| Alumnus: Baker Was at Mccort in 2001
By Russ O’Reilly
Altoona Mirror
January 26, 2013
http://www.altoonamirror.com/page/content.detail/id/568177/Alumnus--Baker-was-at-McCort-in-2001.html?nav=742
Despite an allegation of child abuse in 2000, which his current superior said resulted in Hollidaysburg-based Brother Stephen Baker's removal from public ministry at Bishop McCort High School, the friar had a continued presence at the Johnstown school through the late 2000s, sources said.
A Bishop McCort alumnus told the Mirror that Baker spent time around the school's football team as an athletic trainer/equipment manager in 2001.
He said Baker arranged for the team's water boys, eighth-graders, to have their own suite and meal passes during Bishop McCort football camp at the University of Pittsburgh at Johnstown in fall 2001.
"He made it possible for five or six other eighth-graders to actually stay overnight at camp as water boys,"?he said.
"My mom said it was ridiculous and didn't at all allow me to. But I did go to all the games, and Brother Steve drove us to the district championship."
Asked to confirm the water boys' separate room and Brother Stephen's interaction with the boys, Bishop McCort Principal and then-head football coach Ken Salem said he was not authorized by the board of trustees to comment.
Fact Box
Baker's time in the area
Approximate dates that Brother Stephen Baker has been in the Altoona-Johnstown area:
1993-2000 - Baker worked as a teacher and athletic trainer at Bishop McCort while living at St. Anthony Parish (currently St. Clare of Assisi).

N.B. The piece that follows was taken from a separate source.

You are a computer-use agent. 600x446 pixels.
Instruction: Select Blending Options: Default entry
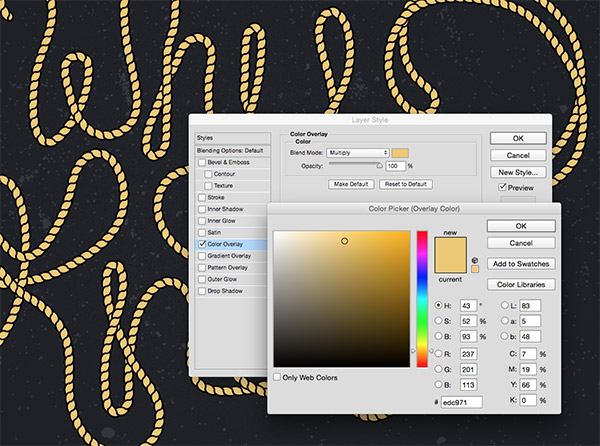click(229, 149)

2001-03 - Baker was under supervision at St. Bernardine Monastery, Newry.
2004-10 - Baker lived at St. Joseph Friary, Hollidaysburg, (the same province as St. Bernardine Monastery - the Province of the Immaculate Conception, Hollidaysburg).
2012 to present - St. Bernardine Monastery.
Source: Attorney Mitchell Garabedian
Baker's current superior, the Rev. Patrick Quinn of St. Bernardine Monastery near Hollidaysburg, had no knowledge of Baker's involvement with McCort football.
"I am not aware of that," Quinn said. "If he was doing that, it was not in any way sponsored by us. He would have been violating his limitations."
How he could have circumvented his supervision at St. Bernardine? "That's a good question," Quinn said.
The McCort alumnus said he had a series of encounters with Baker during a summer between 2000 and 2003, when he was in his early teens.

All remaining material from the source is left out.